Latest update January 3rd, 2025 12:02 AM
Sep 08, 2009 News
The death of George Barton, popularly known as ‘Georgie Berlin’ was added to the list of unsolved murders when Magistrate Susanna Lovell upheld no case submissions by attorney at law Basil Williams and discharged the accused, Aman Lallchand called Randy Persaud.
Lallchand was charged with the March 20, 2008 killing of Barton who was gunned down on Laing Avenue while on a bicycle with his daughter.
It was alleged that on that day, Holy Thursday, George Barton, 48, of 34 Howes Street, Charlestown, was shot dead – a single bullet to the neck – reportedly by gunmen in a white car.
The incident occurred minutes after security chiefs from several Caribbean countries concluded a special meeting on crime in Guyana.
Barton’s 18-year-old daughter who was with him at the time was wounded in the right foot as the gunmen opened fire indiscriminately after shooting Barton.
She had given police a statement in which she alleged that she could identify one of the shooters.
An identification parade was held and Lallchand was identified by Barton’s daughter as one of the men involved in the shooting of her father.
Lallchand was subsequently charged and made his first appearance before Magistrate Melissa Robertson-Ogle on May 22, 2008.
A Preliminary Inquiry was subsequently conducted by Magistrate Hazel Octive-Hamilton and after 14 months it was aborted.
Another Preliminary Inquiry was held before Her Worship Susanna Lovell in the Georgetown Magistrates’ Court, and at the end of the prosecution’s case, a submission of no case to answer was made by attorney at law, Basil Williams, counsel for the accused.
Williams submitted that the identification parade from which the accused was allegedly picked out from among 11 persons was flawed and was a farce.
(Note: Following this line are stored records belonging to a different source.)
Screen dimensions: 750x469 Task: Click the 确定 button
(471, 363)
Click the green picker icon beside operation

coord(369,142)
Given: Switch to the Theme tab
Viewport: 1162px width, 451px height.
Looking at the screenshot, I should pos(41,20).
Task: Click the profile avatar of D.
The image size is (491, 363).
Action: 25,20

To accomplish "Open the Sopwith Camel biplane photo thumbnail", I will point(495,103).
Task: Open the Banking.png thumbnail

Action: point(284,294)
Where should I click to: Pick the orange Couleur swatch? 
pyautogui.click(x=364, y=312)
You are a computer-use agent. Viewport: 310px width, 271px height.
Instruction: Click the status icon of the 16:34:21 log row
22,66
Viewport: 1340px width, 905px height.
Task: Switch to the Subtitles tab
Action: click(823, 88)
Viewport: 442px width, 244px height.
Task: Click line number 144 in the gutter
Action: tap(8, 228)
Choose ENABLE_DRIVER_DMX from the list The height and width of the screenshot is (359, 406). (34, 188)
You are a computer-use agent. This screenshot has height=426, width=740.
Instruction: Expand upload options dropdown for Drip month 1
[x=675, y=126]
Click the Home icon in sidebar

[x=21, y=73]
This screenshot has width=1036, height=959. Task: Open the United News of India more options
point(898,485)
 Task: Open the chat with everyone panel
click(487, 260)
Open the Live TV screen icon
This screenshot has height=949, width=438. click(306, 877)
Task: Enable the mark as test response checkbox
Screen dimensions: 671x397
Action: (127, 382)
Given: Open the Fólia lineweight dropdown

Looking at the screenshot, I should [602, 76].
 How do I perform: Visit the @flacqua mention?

The attorney argued that there was no evidential basis upon which the identification parade could have been composed.
Barton’s daughter had expressed fear for her life and reportedly was reluctant to testify in the matter although she was the prosecution’s star witness.
“There was no evidence given that a witness saw the murderer on the night in question shooting ‘Berlin’, and gave a description to the police as to what he looked like,” the attorney stated.
Williams went on to point out that the police identification forms did not state the ethnicity, complexion, height, size and/or hairstyle of the men on parade.
He reasoned that it was therefore anybody’s guess as to how the police determined who should comprise the parade.
He added that there was no other evidence adduced against the accused.
After listening to the argument, the magistrate upheld the no case submission and discharged him.
Police had said that Barton was a known character, having been arrested on several occasions for armed robbery and murder.
Barton was charged for the murder of a La Penitence resident, Troy Gomes, who was shot dead near the Ruimveldt Police Station in 2005. He had also escaped an attempt on his life when some men in a car shot at him while he was on Sussex Street.